Mine is wired up to have one set of sockets always on, so I'm not tying up my wall socket all the time. I can run the vacuum if I want. Then one 2-sided outlet for heater and one 2-sided outlet for cooling.

Wiring_Diagram_copy.jpg


Where you see a colored wire "Squiggle" over another wire, it means they're not connected to each other, they are just crossing each other.

The black wires are the "hot" wires, and they correspond to the hot side of things including the hot side of the wall sockets.

The red is the white (neutral) wire on the electrical cord used to hook it up to power it.

Green is ground . The green wire is spliced in three places and hooks up to the ground.

Hopes this helps.
I've shortened Revvy's post to trim things down a little.

I went with the Radio Shack project box with two receptacles. My end goal was to dedicate one complete receptacle to the heater side with both outlets turning on at the same time; one outlet for the heater and one outlet for the fan to move the warm air around.

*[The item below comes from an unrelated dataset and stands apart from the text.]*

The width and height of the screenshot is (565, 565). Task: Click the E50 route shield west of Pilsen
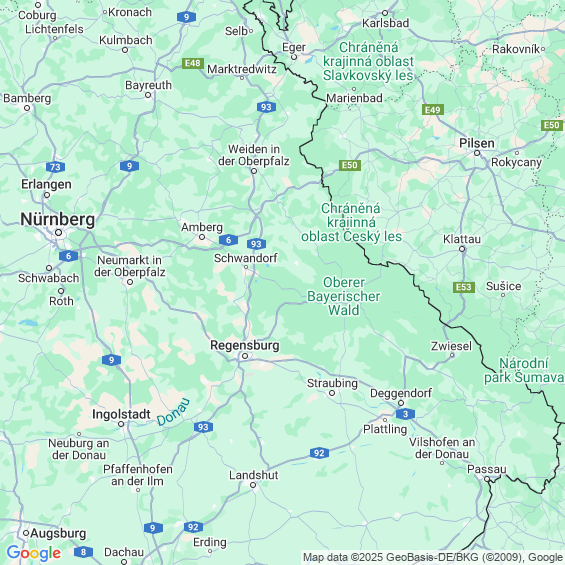(x=350, y=165)
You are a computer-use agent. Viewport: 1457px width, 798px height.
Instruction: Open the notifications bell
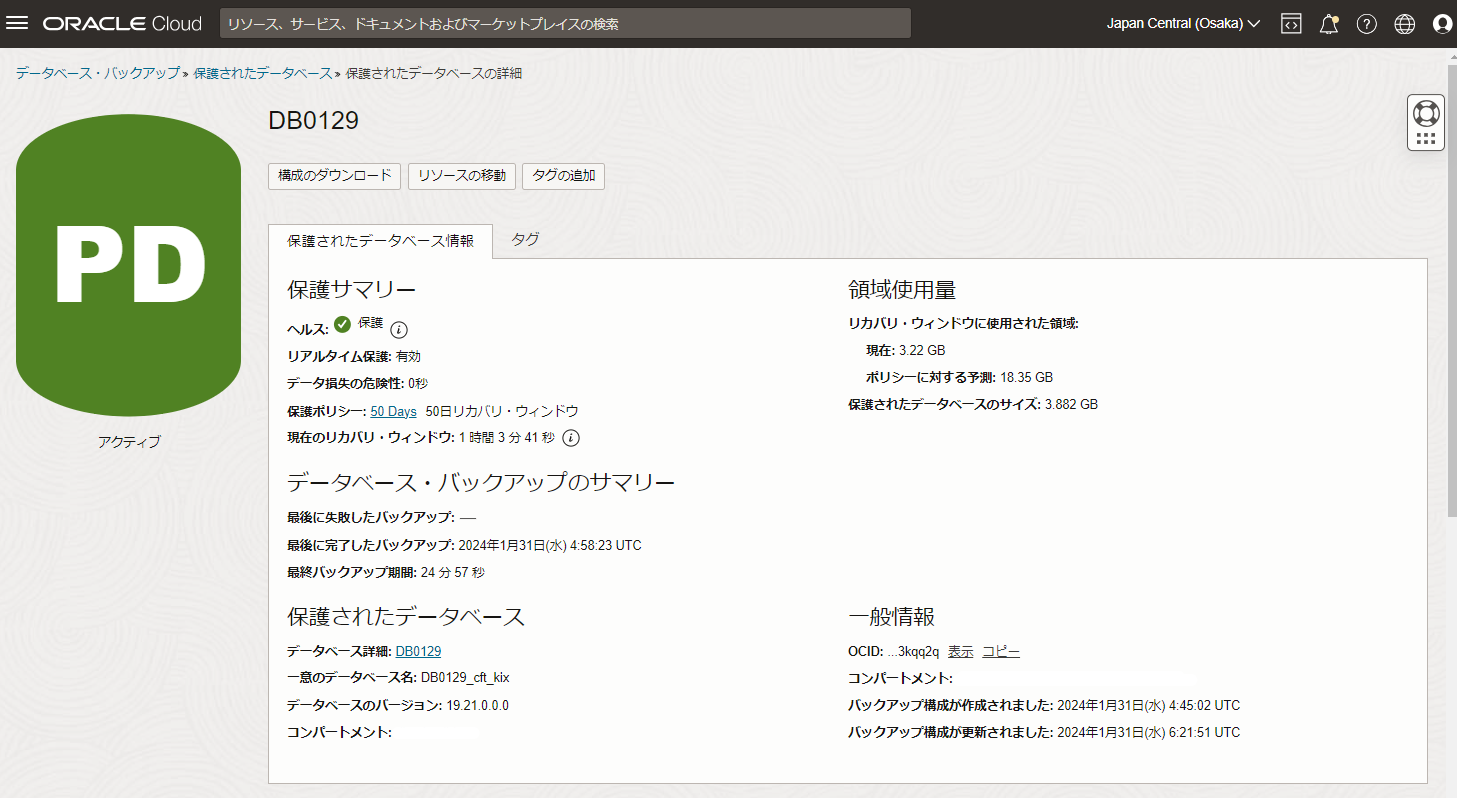tap(1329, 24)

I will be using a GE 7.0 cu. ft. Chest Freezer in White, Model # FCM7SUWW. The freezer will be plugged into the top outlet on the second receptacle.

I wanted one outlet available as "always on" so that I can set my stir plate within the ferm chamber while building up my starters. By breaking the tab off of the hot side I was able to provide a constant current. See the diagram below.

I hope this helps someone. I've tested it last night and all is working well. I am by no means an electrician so if someone out there sees an error in my ways. Let me know.

Happy brewing! :mug:

ScreenShot2013-02-12at31609PM.png
 
Looks pretty good, but a couple comments. In AC, there is no positive and negative. Hot and Neutral are the correct designations and are generally represented as black and white conductors respectively. The Pos/Hot/Black conductor should be connected to the Always On receptacle, not the Heat(fan).

Be sure to connect Hot to the brass screw/short slot and Neutral to the nickel plated (silver) screw/tall slot on the receptacle.
 
Looks pretty good, but a couple comments. In AC, there is no positive and negative. Hot and Neutral are the correct designations and are generally represented as black and white conductors respectively. The Pos/Hot/Black conductor should be connected to the Always On receptacle, not the Heat(fan).

Be sure to connect Hot to the brass screw/short slot and Neutral to the nickel plated (silver) screw/tall slot on the receptacle.

Thanks raouliii for checking it out. I've made the edits and uploaded a new image.